Insuring there were no weak links in the drivetrain, Jim tossed the old driveshaft and installed a newly balanced unit fitted with heavy-duty U-joints featuring Allemite zerk fittings. From its Flint, Michigan, birthplace, Jim's 'Burb left the factory with 3.08:1 freeway gears. The only work needed here was a fresh change of hypoid gear oil and a couple of cans of Krylon semi-gloss black spray paint.
The last link in the chain of essential mechanized ingredients was the '65's cooling system. One of the considerations Jim faced was selecting a radiator heavy duty enough to cool a relatively weighty old truck pulling a load of passengers with camping gear up steep mountain grades. Jim subcontracted B&M Radiator of Fremont, California, to swap in a four-row core between his '65's original radiator tanks.

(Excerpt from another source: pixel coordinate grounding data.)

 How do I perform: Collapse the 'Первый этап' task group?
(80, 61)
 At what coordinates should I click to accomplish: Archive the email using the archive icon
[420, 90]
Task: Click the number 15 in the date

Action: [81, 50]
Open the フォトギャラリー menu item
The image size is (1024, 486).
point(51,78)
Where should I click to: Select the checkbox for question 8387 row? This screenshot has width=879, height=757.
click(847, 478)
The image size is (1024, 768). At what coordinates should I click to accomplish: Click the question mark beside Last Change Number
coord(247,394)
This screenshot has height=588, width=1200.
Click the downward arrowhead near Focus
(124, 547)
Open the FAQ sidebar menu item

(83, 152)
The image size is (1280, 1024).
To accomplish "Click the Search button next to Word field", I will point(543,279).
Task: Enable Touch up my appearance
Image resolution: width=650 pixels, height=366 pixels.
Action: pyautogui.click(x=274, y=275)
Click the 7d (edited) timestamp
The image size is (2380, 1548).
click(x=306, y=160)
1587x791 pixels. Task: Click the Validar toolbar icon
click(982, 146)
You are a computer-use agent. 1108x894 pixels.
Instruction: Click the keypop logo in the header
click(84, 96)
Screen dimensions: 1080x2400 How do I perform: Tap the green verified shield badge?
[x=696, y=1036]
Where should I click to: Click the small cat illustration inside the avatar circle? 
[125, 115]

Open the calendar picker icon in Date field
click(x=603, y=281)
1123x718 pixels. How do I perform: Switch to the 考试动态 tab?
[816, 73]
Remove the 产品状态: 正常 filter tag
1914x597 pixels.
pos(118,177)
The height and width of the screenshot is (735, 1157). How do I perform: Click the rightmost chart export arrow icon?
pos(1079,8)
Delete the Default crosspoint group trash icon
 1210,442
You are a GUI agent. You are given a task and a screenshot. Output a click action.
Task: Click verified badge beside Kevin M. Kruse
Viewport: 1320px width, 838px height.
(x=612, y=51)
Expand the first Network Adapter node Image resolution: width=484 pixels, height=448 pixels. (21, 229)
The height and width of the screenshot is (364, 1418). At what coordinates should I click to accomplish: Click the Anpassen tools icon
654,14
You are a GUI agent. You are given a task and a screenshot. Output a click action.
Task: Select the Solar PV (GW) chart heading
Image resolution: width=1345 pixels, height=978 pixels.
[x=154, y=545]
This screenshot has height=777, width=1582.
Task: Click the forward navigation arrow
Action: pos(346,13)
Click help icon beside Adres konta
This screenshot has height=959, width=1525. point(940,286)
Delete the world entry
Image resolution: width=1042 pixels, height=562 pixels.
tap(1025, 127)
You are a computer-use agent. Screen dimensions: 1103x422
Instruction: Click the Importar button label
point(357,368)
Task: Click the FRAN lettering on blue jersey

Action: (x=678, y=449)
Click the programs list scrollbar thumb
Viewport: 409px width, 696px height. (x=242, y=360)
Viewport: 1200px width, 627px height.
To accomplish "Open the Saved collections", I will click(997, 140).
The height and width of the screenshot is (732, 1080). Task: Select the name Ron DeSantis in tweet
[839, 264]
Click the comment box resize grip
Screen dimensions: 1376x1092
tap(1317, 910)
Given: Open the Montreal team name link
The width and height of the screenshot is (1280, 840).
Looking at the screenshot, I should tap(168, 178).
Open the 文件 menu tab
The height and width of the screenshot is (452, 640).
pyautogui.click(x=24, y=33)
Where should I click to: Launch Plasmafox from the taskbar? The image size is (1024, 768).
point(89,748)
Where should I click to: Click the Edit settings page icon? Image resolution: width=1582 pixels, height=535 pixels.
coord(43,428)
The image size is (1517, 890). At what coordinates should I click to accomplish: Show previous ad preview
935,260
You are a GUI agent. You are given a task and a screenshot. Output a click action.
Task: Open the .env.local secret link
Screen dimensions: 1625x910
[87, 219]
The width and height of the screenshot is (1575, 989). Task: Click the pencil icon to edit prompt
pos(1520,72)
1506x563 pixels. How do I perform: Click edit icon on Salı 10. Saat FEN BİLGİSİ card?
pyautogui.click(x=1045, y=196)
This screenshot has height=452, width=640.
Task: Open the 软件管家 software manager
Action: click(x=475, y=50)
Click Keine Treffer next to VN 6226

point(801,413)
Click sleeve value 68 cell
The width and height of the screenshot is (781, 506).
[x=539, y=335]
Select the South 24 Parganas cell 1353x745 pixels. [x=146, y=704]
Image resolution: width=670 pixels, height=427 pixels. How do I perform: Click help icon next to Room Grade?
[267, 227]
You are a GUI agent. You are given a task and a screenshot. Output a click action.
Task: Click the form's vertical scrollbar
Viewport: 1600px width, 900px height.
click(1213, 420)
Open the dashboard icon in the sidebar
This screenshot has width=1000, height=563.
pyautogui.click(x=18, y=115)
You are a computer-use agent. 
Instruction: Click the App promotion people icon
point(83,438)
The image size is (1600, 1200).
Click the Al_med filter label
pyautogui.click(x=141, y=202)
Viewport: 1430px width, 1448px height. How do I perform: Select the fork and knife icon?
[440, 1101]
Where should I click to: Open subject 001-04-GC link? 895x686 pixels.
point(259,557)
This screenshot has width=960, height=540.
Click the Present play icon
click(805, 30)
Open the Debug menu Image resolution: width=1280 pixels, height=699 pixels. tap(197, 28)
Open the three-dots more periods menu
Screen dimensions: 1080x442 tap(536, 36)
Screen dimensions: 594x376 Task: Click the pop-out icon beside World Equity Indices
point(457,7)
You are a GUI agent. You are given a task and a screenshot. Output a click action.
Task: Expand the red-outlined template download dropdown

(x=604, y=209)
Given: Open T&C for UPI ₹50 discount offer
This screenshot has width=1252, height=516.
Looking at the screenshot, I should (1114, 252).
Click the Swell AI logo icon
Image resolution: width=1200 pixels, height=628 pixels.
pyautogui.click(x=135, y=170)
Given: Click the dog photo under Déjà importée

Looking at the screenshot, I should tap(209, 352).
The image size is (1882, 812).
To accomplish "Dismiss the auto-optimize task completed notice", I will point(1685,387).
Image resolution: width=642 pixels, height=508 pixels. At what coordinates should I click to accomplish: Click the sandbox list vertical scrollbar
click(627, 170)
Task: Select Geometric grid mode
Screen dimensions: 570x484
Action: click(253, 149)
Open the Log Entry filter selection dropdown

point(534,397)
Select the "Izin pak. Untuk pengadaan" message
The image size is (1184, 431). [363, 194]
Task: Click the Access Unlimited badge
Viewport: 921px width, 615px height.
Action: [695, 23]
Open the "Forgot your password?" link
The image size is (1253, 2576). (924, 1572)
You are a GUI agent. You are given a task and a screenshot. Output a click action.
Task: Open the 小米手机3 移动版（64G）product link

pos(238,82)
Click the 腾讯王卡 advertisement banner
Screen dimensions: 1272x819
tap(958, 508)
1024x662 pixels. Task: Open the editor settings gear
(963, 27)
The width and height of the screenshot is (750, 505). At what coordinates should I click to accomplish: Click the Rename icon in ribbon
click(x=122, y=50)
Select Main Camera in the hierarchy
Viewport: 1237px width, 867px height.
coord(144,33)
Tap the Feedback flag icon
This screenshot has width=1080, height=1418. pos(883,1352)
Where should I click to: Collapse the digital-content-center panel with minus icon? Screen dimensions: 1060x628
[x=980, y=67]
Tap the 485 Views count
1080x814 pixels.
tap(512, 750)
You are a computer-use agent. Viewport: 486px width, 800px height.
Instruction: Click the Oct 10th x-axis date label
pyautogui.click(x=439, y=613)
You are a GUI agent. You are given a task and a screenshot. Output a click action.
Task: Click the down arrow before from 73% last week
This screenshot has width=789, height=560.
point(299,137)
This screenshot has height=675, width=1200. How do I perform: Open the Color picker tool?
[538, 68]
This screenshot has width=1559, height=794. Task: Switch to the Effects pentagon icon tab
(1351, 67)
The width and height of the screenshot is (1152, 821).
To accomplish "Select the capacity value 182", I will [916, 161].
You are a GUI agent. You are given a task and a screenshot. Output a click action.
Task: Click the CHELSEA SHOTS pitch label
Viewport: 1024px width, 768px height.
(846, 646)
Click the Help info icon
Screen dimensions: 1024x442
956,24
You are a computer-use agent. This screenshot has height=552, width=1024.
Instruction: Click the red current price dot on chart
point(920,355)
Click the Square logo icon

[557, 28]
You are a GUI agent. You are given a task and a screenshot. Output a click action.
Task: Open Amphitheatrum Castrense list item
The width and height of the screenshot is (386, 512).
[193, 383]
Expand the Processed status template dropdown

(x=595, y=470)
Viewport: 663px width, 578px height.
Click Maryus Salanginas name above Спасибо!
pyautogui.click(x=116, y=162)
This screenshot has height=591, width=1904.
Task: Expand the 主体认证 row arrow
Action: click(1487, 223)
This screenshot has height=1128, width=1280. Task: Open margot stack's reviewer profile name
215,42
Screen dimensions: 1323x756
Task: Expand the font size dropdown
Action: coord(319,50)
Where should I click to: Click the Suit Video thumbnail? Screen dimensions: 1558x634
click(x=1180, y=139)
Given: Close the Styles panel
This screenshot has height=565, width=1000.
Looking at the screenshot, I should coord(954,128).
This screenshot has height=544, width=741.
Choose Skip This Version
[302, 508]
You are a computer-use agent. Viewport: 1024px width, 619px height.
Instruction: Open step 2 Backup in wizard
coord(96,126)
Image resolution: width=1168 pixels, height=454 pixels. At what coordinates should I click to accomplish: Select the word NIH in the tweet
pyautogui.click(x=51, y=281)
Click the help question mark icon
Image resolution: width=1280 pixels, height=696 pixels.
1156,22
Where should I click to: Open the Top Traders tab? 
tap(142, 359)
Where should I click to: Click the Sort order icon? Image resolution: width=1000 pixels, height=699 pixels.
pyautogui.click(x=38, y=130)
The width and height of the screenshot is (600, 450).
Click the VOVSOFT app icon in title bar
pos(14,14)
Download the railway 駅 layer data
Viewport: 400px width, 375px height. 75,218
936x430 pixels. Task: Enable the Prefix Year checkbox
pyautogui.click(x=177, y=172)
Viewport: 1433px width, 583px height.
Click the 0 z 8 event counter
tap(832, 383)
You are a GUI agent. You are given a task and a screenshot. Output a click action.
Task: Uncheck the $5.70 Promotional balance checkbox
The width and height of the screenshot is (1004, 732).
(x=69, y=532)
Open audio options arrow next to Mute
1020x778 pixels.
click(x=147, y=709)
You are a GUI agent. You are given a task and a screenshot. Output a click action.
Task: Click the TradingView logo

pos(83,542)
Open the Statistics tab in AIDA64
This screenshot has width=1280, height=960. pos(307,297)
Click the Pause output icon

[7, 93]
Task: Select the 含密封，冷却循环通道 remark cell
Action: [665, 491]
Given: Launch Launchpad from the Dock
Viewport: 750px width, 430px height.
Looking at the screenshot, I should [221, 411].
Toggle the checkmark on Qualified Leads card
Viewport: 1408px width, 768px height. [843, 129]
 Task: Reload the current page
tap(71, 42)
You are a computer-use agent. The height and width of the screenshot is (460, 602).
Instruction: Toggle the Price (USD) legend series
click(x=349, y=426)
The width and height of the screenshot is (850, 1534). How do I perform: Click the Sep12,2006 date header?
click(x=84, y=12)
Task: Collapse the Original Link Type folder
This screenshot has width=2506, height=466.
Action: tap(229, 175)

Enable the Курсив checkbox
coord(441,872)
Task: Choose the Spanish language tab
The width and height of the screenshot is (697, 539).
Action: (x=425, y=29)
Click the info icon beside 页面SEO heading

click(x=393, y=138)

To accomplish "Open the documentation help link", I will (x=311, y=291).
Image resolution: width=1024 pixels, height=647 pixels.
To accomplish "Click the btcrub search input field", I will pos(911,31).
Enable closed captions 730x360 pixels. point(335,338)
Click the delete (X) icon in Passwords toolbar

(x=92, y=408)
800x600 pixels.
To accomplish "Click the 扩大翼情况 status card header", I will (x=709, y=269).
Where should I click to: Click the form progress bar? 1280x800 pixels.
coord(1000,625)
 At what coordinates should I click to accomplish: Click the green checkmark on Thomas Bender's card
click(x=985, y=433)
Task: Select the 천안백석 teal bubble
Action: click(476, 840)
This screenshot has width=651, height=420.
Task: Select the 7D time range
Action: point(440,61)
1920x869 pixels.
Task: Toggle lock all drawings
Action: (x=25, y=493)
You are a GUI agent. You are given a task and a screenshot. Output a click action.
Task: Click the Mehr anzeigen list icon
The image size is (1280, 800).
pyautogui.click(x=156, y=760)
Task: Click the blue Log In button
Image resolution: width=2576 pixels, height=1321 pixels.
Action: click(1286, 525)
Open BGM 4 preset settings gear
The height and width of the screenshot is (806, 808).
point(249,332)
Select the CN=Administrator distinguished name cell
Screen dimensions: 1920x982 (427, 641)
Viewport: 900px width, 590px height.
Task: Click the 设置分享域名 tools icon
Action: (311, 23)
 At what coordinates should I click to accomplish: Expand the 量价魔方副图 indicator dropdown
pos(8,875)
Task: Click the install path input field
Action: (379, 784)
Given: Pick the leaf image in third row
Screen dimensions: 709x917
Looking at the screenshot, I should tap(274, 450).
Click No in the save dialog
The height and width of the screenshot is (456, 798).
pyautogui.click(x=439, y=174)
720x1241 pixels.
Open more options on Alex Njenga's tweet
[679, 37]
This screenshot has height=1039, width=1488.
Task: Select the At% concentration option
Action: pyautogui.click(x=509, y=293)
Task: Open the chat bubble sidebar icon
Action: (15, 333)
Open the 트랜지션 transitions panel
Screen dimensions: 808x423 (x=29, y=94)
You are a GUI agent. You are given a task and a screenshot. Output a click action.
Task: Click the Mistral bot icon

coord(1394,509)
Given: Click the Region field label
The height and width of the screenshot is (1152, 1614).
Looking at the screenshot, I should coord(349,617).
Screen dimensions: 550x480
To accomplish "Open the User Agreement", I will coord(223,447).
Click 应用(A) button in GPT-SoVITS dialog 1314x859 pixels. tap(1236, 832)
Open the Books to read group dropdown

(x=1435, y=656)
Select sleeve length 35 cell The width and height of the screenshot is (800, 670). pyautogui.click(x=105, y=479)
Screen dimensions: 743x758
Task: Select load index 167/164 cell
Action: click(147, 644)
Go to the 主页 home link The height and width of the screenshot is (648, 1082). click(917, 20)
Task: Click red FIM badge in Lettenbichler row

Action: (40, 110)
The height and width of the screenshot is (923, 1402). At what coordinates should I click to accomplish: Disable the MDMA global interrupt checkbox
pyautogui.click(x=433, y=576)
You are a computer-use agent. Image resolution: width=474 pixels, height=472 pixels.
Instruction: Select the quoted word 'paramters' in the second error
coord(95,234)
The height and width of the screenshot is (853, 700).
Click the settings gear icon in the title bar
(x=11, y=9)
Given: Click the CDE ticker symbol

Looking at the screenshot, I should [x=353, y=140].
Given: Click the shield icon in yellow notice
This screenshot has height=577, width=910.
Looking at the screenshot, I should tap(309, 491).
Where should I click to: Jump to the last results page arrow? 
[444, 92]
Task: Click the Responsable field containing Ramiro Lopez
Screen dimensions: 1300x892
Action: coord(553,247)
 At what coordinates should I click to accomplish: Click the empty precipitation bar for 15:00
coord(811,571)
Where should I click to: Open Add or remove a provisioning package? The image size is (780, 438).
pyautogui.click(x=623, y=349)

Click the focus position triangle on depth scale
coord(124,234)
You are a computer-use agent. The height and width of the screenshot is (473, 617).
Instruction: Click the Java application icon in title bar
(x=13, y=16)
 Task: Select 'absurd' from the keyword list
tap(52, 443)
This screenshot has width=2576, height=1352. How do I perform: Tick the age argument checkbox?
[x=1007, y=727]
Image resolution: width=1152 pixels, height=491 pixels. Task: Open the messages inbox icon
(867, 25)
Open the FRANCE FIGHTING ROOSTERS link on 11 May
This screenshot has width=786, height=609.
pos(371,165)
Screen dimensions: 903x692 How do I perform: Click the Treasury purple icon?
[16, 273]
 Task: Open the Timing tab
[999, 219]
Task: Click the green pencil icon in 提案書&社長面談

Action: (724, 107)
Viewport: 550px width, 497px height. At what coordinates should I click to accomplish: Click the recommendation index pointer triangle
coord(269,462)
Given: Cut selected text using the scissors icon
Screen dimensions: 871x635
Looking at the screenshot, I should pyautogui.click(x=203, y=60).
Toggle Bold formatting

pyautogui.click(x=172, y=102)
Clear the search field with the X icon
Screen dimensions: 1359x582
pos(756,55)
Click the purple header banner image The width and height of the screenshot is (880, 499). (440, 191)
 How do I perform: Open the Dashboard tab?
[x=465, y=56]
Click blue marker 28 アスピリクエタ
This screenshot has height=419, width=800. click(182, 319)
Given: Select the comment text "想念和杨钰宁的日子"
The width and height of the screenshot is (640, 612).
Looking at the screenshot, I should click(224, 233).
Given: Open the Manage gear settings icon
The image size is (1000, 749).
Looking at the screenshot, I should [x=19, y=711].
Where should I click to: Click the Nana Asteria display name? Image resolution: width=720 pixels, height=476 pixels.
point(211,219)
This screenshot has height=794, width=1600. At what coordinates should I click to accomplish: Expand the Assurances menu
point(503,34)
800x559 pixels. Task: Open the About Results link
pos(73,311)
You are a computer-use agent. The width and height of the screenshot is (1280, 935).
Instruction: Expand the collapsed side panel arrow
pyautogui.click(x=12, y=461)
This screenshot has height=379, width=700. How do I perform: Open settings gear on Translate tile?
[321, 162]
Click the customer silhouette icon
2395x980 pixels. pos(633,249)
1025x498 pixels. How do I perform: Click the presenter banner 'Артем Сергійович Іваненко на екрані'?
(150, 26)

Ensuring the 'Burb's cooling system was in top shape paid off down the road when Jim decided it was time to install air conditioning. While Jim and his family were at the Goodguys show in Pleasanton, California, he asked the guys at Vintage Air's booth which one of their units would work best for his '65 Suburban. When Jim returned home, he called Vintage Air in San Antonio, Texas, and ordered an A/C unit direct.
In '78, with the help of Arlen Ness, Jim and his wife, Rita, built a custom chopper. Jim told us he would swing by Arlen's shop on numerous occasions to buy parts and pick Arlen's brain on how to build things right. One of the details that really stood out on Jim and Rita's bike was the Arlen Ness paint job. When the chopper was completed they took it to the Oakland Roadster Show, where it took second place in its class. Without Arlen's guidance, Jim realized he wouldn't have been able to build such a nice Suburban in his garage.
You did read the last paragraph right: Jim, with the help of his family, performed all the work on his Suburban in their two-car garage. His brother-in-law, John Huber, did the exterior bodywork, featuring a shaved tailgate, hatch, and door handles, and then climbed under the hood and smoothed the firewall. Everything from stripping the Suburban down to the bare metal on up to finishing it off in DuPont two-stage aqua and white paint was accomplished without leaving the garage.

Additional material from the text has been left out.